Middle East Council’in 29 Ekim–17 Kasım 2025 tarihleri arasında 1.229 kişiyle yaptığı saha araştırması, Suriye kamuoyunun Esad sonrası döneme dair algılarını somut verilerle gözler önüne serdi. Araştırma sonuçları Foreign Affairs’te yayımlandı.
Yardımda öncelik: Ekonomi ve altyapı
Araştırmaya göre Suriyeliler, dış yardımlardan öncelikle ekonomik kalkınma (%45) ve altyapının yeniden inşasını (%36) bekliyor. Günlük hayatı belirleyen temel sorunlar ise enflasyon (%31), işsizlik (%24) ve yoksulluk (%23) olarak sıralanıyor. Katılımcıların %86’sı hane gelirinin temel ihtiyaçları karşılamaya yetmediğini söylüyor.
Dış aktörlere bakış: Körfez ve Türkiye önde
Ankete katılanların dış aktörlere bakışı dikkat çekici ölçüde olumlu. En yüksek olumlu algı Suudi Arabistan (%87) ve Katar (%83) için ölçülürken, Türkiye (%73), AB (%70) ve ABD (%66) de güçlü destek görüyor. Araştırma, Suriyelilerin Batı yardımına açık olduğunu, ancak eski Esad müttefiklerine mesafeli durduğunu gösteriyor.

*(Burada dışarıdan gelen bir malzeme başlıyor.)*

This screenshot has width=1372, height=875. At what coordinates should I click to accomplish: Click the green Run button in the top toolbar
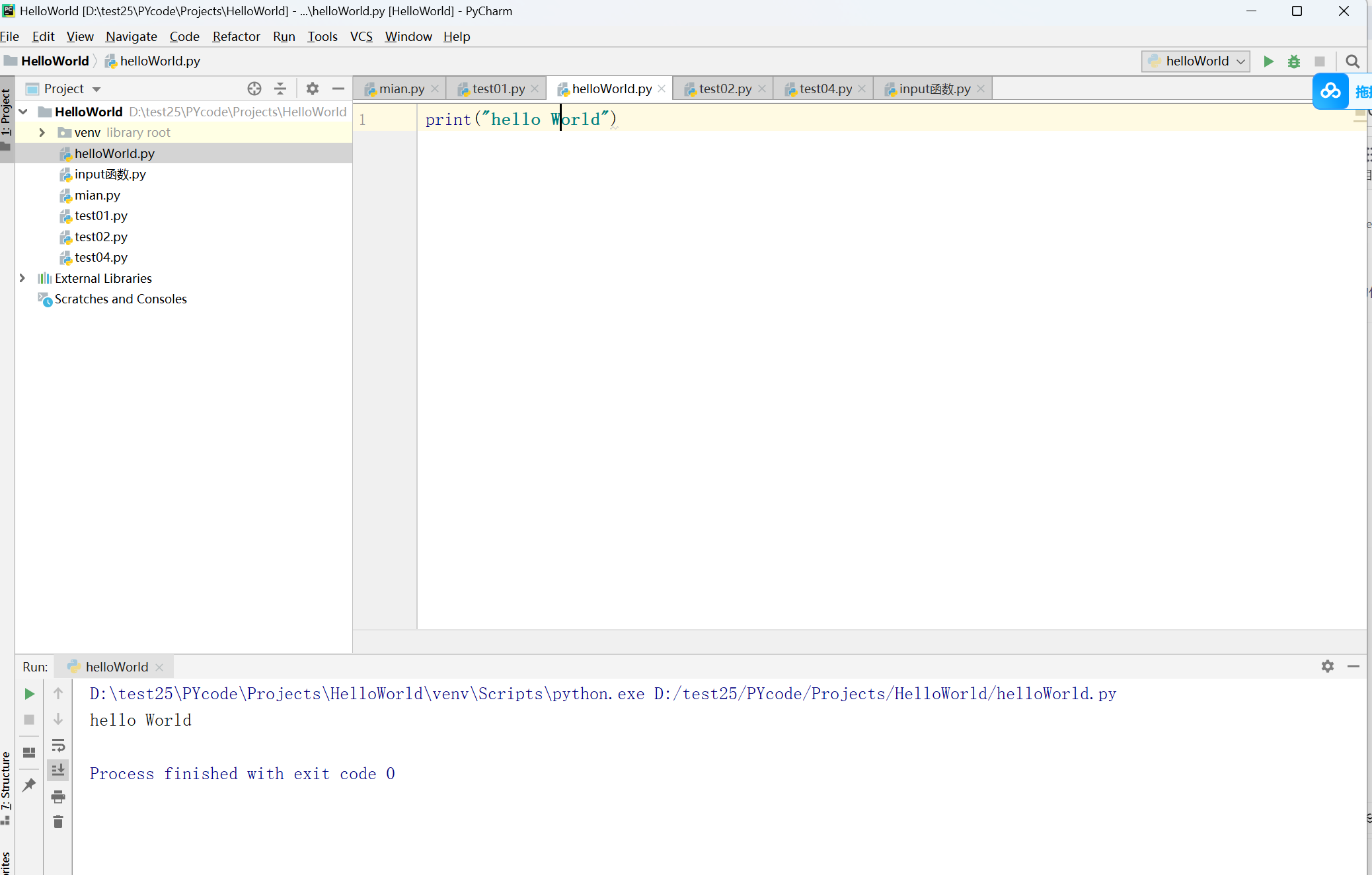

ABD Başkanı Donald Trump hakkında da dikkat çekici bir tablo ortaya çıkıyor: Katılımcıların yaklaşık %61’i Trump’a olumlu bakıyor, neredeyse yarısı Trump’ın politikalarının selefinden daha iyi olduğunu düşünüyor. Bu algının önemli nedenlerinden biri olarak yaptırımların gevşetilmesi gösteriliyor.
İsrail algısı: Ezici çoğunluk tehdit olarak görüyor
Araştırmada İsrail, Suriye kamuoyunda neredeyse ortak bir tehdit algısı oluşturuyor. Katılımcıların %92’si İsrail’i büyük bir tehdit olarak görüyor, yalnızca %14’ü normalleşmeyi destekliyor. İsrail’e yönelik olumlu görüş oranı ise yalnızca %4.
Güvenlik ve kurumlara güven yüksek
Araştırmanın en çarpıcı sonuçlarından biri, yerel güvenlik algısı. Katılımcıların %94’ü mahallelerinde kendilerini güvende hissettiklerini, %85’i yerel yönetimlerin düzeni sağlama çabalarından memnun olduklarını ifade ediyor.
Kurumlara duyulan güven de yüksek:
• Başkan: %81
• Ulusal güvenlik güçleri: %84
• Ordu: %71
• Ulusal hükümet: %71
• Mahkemeler: %62
Katılımcıların %76’sı hükümetin halkın ihtiyaçlarına yanıt verdiğini, aynı oranda katılımcı da genel performanstan memnun olduğunu söylüyor.
Demokrasi talebi güçlü ama kırılgan
Siyasi tercihlerde ise belirgin bir demokratik yönelim öne çıkıyor. Suriyelilerin %70’i, sorunlarına rağmen demokrasinin tercih edilir bir yönetim biçimi olduğunu düşünüyor. Buna karşın, kuralları esneten “güçlü lider” fikrine destek %43’te kalıyor.
Öte yandan silahlı gruplar ülkedeki ikinci büyük sorun olarak görülüyor. Katılımcıların %74’ü silahlı gruplardan, %78’i ise yetkisiz kişilerden silahların toplanmasını istiyor.
Bölgesel farklar: Tartus, Lazkiye ve Süveyda daha karamsar
Araştırma, ülke genelindeki iyimserliğin Tartus, Lazkiye ve Süveyda gibi çatışmalardan ve mezhepsel gerilimlerden daha fazla etkilenen bölgelerde zayıfladığını ortaya koyuyor. Bu vilayetlerde başkana güven %36, orduya güven %22, mahkemelere güven ise %33 seviyesinde kalıyor. Bu bölgelerde ifade ve toplanma özgürlüklerinin algılanan düzeyi de ulusal ortalamanın oldukça altında.
Toplumsal barış ve geçiş adaleti
Toplumun %78’i hoşgörüsüzlüğü ciddi bir sorun olarak görüyor. Katılımcıların %41’i, 2011–2024 döneminden çıkarılması gereken en önemli dersin “mezhepçiliğin reddi ve başkalarını kabul etmek” olduğunu söylüyor.
Geçiş adaleti konusunda ise Suriyeliler hesap verebilirlikten yana. Katılımcıların %49’u suçluların yargılanmasını birincil öncelik olarak görürken, %70’i kurulacak mekanizmanın sadece Esad rejimi suçlarını değil, tüm silahlı aktörlerin işlediği suçları kapsamasını istiyor.
Geleceğe dair iyimserlik
Tüm ekonomik zorluklara rağmen geleceğe bakış şaşırtıcı ölçüde iyimser. Katılımcıların %76’sı çocuklarının hayatının kendilerinden daha iyi olacağına inanıyor. Araştırmacılar bu tabloyu “Esad sonrası döneme tanınan bir balayı süresi” olarak yorumlarken, bu iyimserliğin yeni yönetimin ekonomik performansına bağlı olarak hızla sınanacağına dikkat çekiyor.